Часть 1
21 апреля 2013 г. в 22:20
Когда на сцене оперного театра в Тессегер-Лан опускается занавес, люди всегда рукоплещут стоя. Когда же умирает Миан, не хлопает никто. Лишь Май, стоя на коленях, закрывает ей глаза ладонью; запястью горячо от рвущейся наружу крови, и против пульсации вены бьется испуганный тающий вдох: удар, удар, удар. Последний звон умирающей жизни. Последнее стремление.

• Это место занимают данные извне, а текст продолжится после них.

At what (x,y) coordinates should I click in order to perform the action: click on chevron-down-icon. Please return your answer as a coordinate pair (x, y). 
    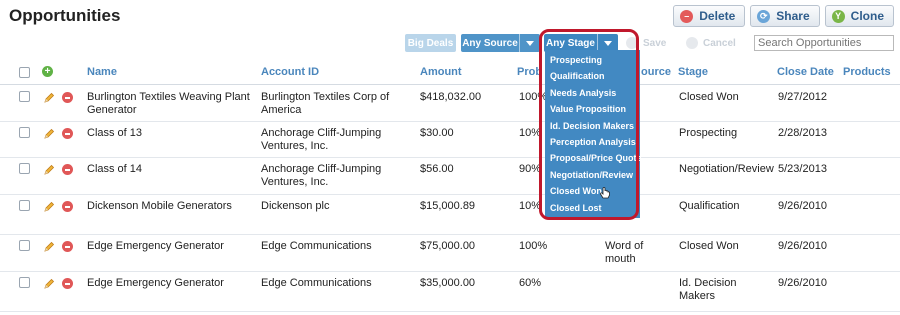
    Looking at the image, I should click on (530, 43). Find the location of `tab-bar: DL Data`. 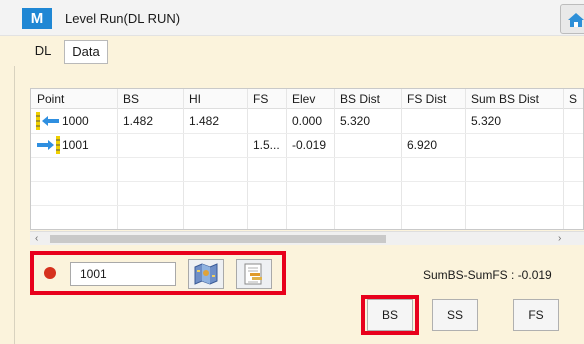

tab-bar: DL Data is located at coordinates (292, 51).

Смерть забирает Миан по частям: тусклую амальгаму волос, шорох дыхания, трепет кошачьих радужек. Так опадают сухие листья, отмершие полинялые чешуйки лета – покорно и безмолвно. Вся она ломкая, рваная, бумажно-податливая, осыпается белым пеплом там, где желала обратить в пепел мир, что так и не стал ее. И молчаливая, молчаливая, тихая – ни звука, ни стона, только расцветающие розы на платье, капель их лепестков на дерево подмосток, на руки, в стертую позолоту неуместного праздника. Сколько здесь страстей отгремело, надуманных и искренних, и страсть последняя, одинокая, умирает, аплодисментов не требуя. Однако Май слышит невысказанное и склоняется, позволяя сведенным посиневшим пальцам дотронуться до щеки, и ощущает слабое прикосновение Ведьмы совсем как прикосновение ребенка; теплая ладонь ее ложится поверх - только вот обогреть уже не в силах совсем.
Просьбы о помощи нет, как нет и мольбы о прощении; но слова не нужны - все понятно и так. Пустая гордыня не для тех, кто всемогущ, но страх они испытывают так же горько, глубоко, человечески. Страх рвется из стиснутых болью зрачков; во взгляде Королевы – море необъятное. Оно такое же, как семнадцать лет назад, то самое море, стучащее сердечным ритмом у подножия скал острова Aef, и зеленые волны его, переплетенные «кудрями Соари», плещут в стекленелые глаза напротив.
- Я прощаю тебя, Ведьма, - тонкая худая рука гладит умирающую по лицу. – Иди с миром. Все закончилось.
- Я прощаю тебя, Королева, - на русых волосы, щедро сдобренных пылью седины, нет тиары Светлой, но Май всегда, даже в крови, даже босая - Королева. – Спасибо.
Когда на сцене оперного театра в Тессегер-Лан опускается занавес, люди всегда рукоплещут стоя. Когда же умирает Миан, не хлопает никто. Только Май, стоя на коленях, закрывает ей глаза ладонью – доброй ночи…
Миан уходит туда, где золотые огни оперного театра плавают в тумане, как осенним утром сентября в тумане плавают привокзальные фонари. Где, конечно, есть какой-то поезд, но Миан не на него - ей много дальше. По второму разу тонет проклятый остров, где восемь детей когда-то получили жуткое могущество, а поэт далекой древности Сагари потерял свою любовь. «Спи, Миан, - кончиками пальцев Май касается умиротворенно закрытых век. – Пусть тебе приснится только хорошее. Спи».